Eric Garcetti

LA Gears Up to Combat Gang Activity in Skid Row ‘Tent City'

Los Angeles city officials are in the midst of big changes to tackle the growing dangers of Skid Row, where thousands of homeless people have created their own "tent city" for shelter.

Up until now, police say their hands have been tied in combatting crime in Skid Row because of its environment. In an effort to fight illegal activities there, officials have created a few proposals that would provide resources for Skid Row residents.

"There are hundreds and hundreds of gang members and their associates hiding among the homeless," said Officer Joseph Deon, who has worked in Skid Row for 19 years. "I'm getting so many crime reports with sticks, bats, shovels."

Last month, the NBC4 I-Team exclusively got access to the officer’s work for insight on gang activity in the area. There, they found that prescription drugs were being sold to the homeless as violence against them was rampant. Weapons were also being taken off the streets by officers.

Police say that the so-called tent city is the main reason for the crimes.

"They have the ability of hiding in plain sight," Deon said.

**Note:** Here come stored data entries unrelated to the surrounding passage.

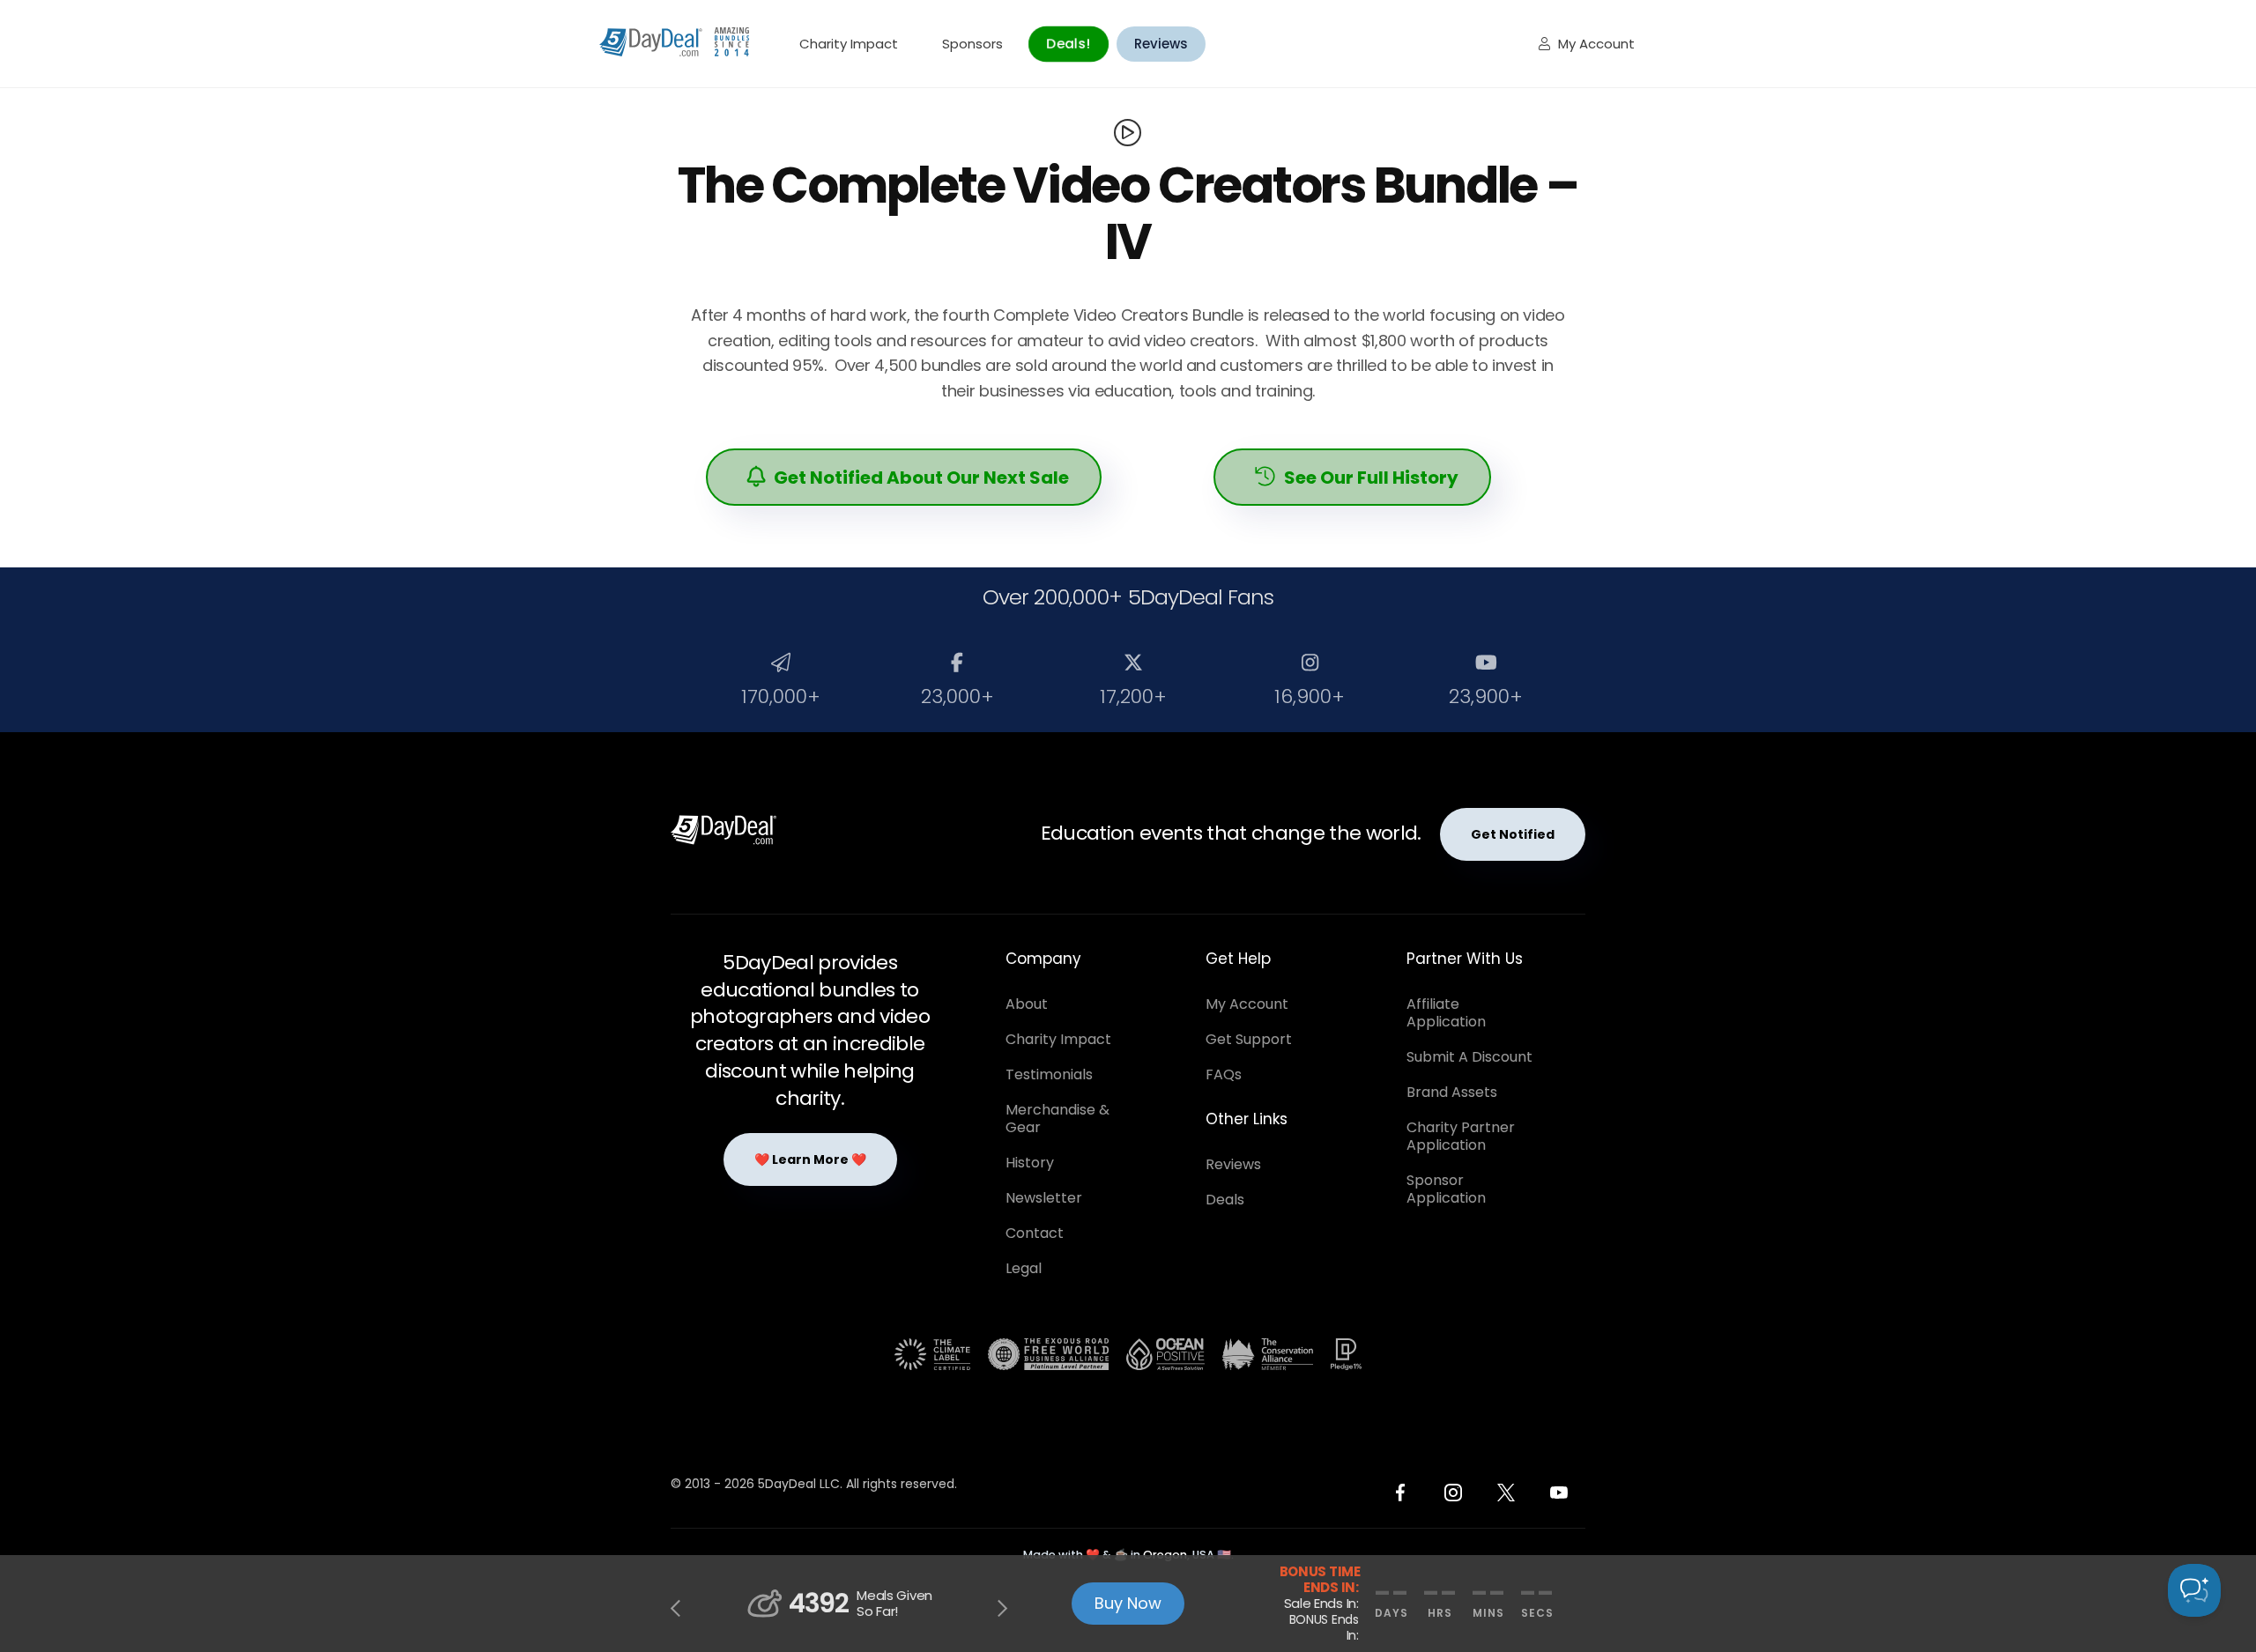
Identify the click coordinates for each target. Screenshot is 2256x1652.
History (1030, 1162)
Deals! (1068, 43)
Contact (1035, 1233)
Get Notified (1513, 834)
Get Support (1249, 1039)
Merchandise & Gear (1057, 1118)
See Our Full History (1356, 477)
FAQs (1224, 1074)
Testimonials (1049, 1074)
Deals (1225, 1199)
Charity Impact (848, 43)
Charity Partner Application (1460, 1136)
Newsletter (1044, 1198)
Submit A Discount (1469, 1057)
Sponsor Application (1446, 1189)
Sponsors (972, 43)
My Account (1587, 43)
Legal (1024, 1268)
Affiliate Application (1446, 1013)
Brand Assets (1451, 1092)
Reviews (1161, 43)
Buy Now (1128, 1603)
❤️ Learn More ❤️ (810, 1159)
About (1027, 1004)
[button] (677, 1608)
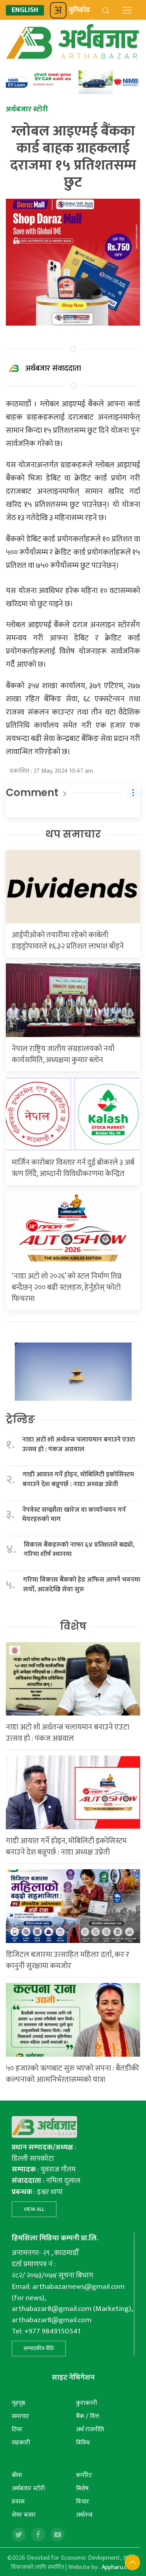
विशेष (73, 1626)
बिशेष (82, 2488)
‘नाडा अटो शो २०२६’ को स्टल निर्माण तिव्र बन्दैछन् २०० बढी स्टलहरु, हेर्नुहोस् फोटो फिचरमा (66, 1287)
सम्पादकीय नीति (39, 2348)
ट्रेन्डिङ (20, 1419)
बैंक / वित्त (87, 2416)
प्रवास (18, 2501)
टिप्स (17, 2429)
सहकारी (21, 2442)
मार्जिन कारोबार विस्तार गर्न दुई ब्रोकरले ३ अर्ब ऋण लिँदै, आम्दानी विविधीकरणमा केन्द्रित (73, 1168)
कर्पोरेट (84, 2475)
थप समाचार (73, 834)
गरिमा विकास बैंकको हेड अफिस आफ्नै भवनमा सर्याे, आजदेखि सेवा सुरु (81, 1584)
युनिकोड (79, 10)
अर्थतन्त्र (84, 2515)
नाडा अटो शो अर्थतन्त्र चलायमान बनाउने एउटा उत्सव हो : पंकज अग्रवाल (78, 1444)
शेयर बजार (24, 2515)
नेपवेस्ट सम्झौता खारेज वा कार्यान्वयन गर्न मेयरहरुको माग (74, 1514)
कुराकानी (86, 2403)
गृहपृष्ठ (18, 2403)
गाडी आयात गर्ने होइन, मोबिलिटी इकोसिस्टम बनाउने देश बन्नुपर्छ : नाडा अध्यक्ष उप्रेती (78, 1479)
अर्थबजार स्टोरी (28, 2488)
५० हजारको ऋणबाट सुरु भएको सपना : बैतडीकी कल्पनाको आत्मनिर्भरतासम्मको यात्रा (72, 2074)
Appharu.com (118, 2567)
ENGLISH (25, 10)
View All (34, 2209)
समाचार (20, 2416)
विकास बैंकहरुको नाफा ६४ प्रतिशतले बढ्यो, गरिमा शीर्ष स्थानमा (79, 1549)
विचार (82, 2501)
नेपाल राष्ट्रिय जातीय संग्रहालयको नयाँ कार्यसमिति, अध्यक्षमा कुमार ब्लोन (63, 1054)
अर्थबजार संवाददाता (53, 368)
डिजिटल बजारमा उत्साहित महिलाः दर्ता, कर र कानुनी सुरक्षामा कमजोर (67, 1960)
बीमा (17, 2475)
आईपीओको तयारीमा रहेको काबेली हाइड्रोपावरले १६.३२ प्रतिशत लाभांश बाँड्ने (68, 940)
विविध (83, 2442)
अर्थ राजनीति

Police said gang members prey on desperate Skid Row residents who are looking for help. Officers said that a recent lawsuit limits their ability to take the tents down.

"We've got to take the criminal elements out if we are going to help those people get off the street," Los Angeles Mayor Eric Garcetti said.

Garcetti said plans are in motion to help those who live in Skid Row. Trailers are set to be installed as temporary shelters this summer near the El Pueblo de Los Angeles historical monument.

A motion by Councilmember Jose Huizar would expand the plan to the more than thousands of people on Skid Row.

"We will get you a housing voucher, will get you the help that you need – whether it’s mental health or substance abuse," Garcetti said.

Still, homeless advocates said that creating permanent housing is the real solution. The mayor said the city is working with the county to build long-term housing because of new tax payer dollars.

He estimates there will be enough resources for 5,000 homeless people. The homeless population in the city alone is nearly seven times more than that, however.